> **Records for this exercise**:

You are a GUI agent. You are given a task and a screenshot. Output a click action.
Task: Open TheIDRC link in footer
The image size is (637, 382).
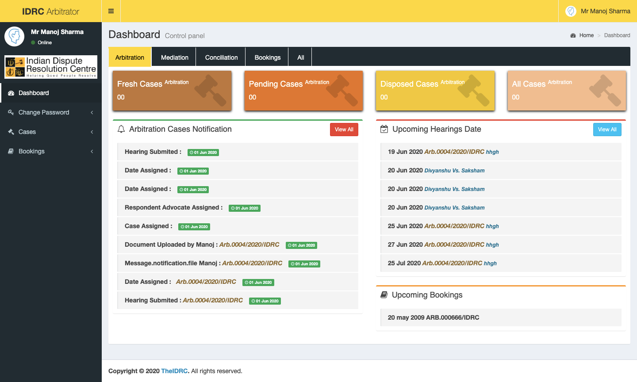tap(174, 371)
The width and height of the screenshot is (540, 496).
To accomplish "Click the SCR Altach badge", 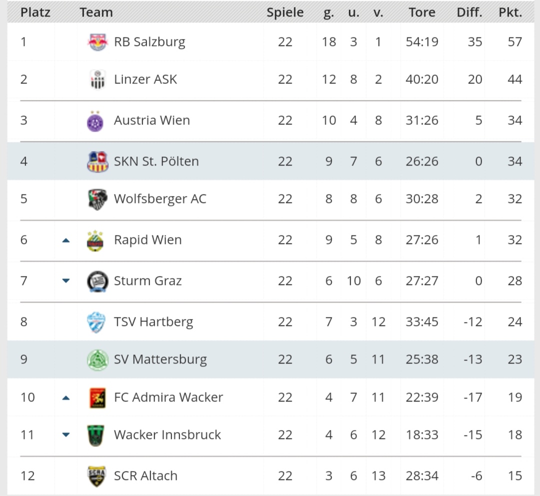I will pyautogui.click(x=96, y=476).
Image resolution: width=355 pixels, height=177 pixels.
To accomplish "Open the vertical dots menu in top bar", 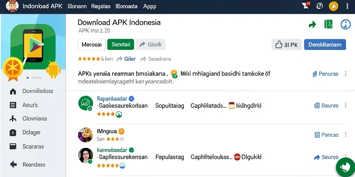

> **To be done**: Please count the rows above that contain the string "width", and reply with the number alone.

> **Response to the exercise**: 2